Depuis quelques années, le Crosne du Japon réapparaît à nouveau sur les marchés d’hiver mais également en magasin, prêt à être cuisiné, ce qui dispense le consommateur du fastidieux nettoyage d’antan, où les tubercules étaient secoués et frottés dans un torchon avec du gros sel. Malgré un prix qui reste élevé, il revient à la mode dans nos assiettes. Internet propose des dizaines de recettes à base de crosne, plus originales les unes que les autres !

Tubercule de Crosne du Japon en vue latérale et en coupe.
La morphologie du tubercule est commentée dans notre précédent article « Le cycle de vie du Crosne du Japon ».
Crosne-tubercules.jpg

 

Crosne, le nom d’un village de la banlieue parisienne

L’histoire du crosne est relatée avec précision par Désiré BOIS, professeur au Muséum d’Histoire Naturelle de Paris, qui reçut les premiers tubercules en 1882 :
« L’introduction de ce Stachys en Europe remonte à l’année 1882. Nous l’avions trouvé indiqué dans les livres, parmi les plantes alimentaires de la Chine, et il figurait sur une liste des desiderata qui fut adressée sur la demande de M. Paillieux et de moi-même, par la société nationale d’acclimatation, à M. Bourée, notre ministre à Péquin. Une boite contenant les rhizomes de cette plante parvint à la société d’acclimatation au printemps 1882 ; elle avait pour expéditeur le Dr Bret-Schneider, médecin de la légation russe à Pékin. Cette botte nous fut remise dès son arrivée, et je pus extraire de son contenu, qui avait en grande partie pourri pendant le voyage, quelques tubercules à peu près sains qui furent plantés dans le jardin de M. Paillieux, à Crosne. Dès la première année, chacun d’eux donna une abondante récolte et, l’année suivante, nous étions en possession d’une telle quantité de tubercules que nous pûmes étendre nos cultures pour les développer ensuite. C’eût été le moment de mettre le légume dans le commerce si mon excellent collaborateur et ami avait désiré réaliser un bénéfice quelconque ; mais il se garda de procéder ainsi. Pour être sûr que le nouveau légume serait tout de suite vendu bon marché aux consommateurs, il prit le parti de se faire lui-même producteur et vendeur. Il loua quelques pièces de terre autour de son jardin, y planta des Stachys et s’assura dès la fin de l’hiver 1886-1887, une récolte d’environ 3 000 kilogrammes. Convaincu que le nom de Stachys serait difficilement adopté par le public, nous donnâmes au tubercule celui de Crosne, nom du village où la plante avait été cultivée pour la première fois en Europe, et d’où elle s’est ensuite propagée par des dons aux établissements scientifiques et aux particuliers de France et de l’étranger. Brébant, le grand restaurateur parisien, reconnut les mérites du nouveau légume, et l’admit sur sa carte du jour en le faisant entrer dans la salade japonaise, dont la recette venait d’être plaisamment donnée au théâtre dans une pièce d’Alexandre Dumas fils : Francillon. Les amateurs devinrent de plus en plus nombreux et, en 1888, les récoltes furent insuffisantes pour répondre aux demandes qui parvenaient à Crosne de tous côtés. En 1889, les commissaires aux halles de Paris commencèrent à recevoir et à vendre une grande quantité de tubercules, quantité qui, depuis lors, alla en augmentant chaque hiver… »

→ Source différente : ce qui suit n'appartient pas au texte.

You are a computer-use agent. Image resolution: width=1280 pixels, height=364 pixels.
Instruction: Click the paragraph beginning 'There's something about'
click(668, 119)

Crosne, nom du village qui a donné son nom au tubercule de crosne.
Crosne était à l’époque un village de 500 habitants situé quelques kilomètres à l’est d’Orly, près de la rive droite de la Seine. C’est actuellement une ville de l’Essonne possédant 9000 habitants. Désiré Bois et Auguste Paillieux y ont chacun une rue à leur nom. (D'après ARVY & GALLOUIN, Légumes d'hier et d'aujourd'hui)
Ville de crosne.jpg

 

Un légume racine facile à cultiver

La culture du Crosne du Japon se pratique dans les régions tempérées. En France, elle a lieu dans le Val-de-Loire, en Bretagne, en Bourgogne, en Picardie et en région parisienne. Une terre siliceuse et légère (un peu sablonneuse ou bien ameublie) pour faciliter l’arrachage, convient.

La plantation a lieu en février-mars. Le plus souvent, on plante des tubercules (1 kg en contient 500) par 3-4 en poquets, à 10cm de profondeur, espacés de 40cm en tous sens. Début septembre, un buttage est préconisé pour favoriser la formation des tubercules.

La récolte a généralement lieu en octobre-novembre, dès que les feuilles et les tiges se dessèchent, soit 200 à 240 jours après la plantation. Elle est effectuée comme pour les pommes de terre avec une bêche-fourche : en faisant levier avec le manche, on peut soulever délicatement la terre puis prélever les tubercules. Il est conseillé de les laver rapidement afin d’éviter que la terre sèche et endommage leur peau très fine. La mécanisation de la récolte permet de diminuer le prix de vente qui reste, malgré tout, élevé.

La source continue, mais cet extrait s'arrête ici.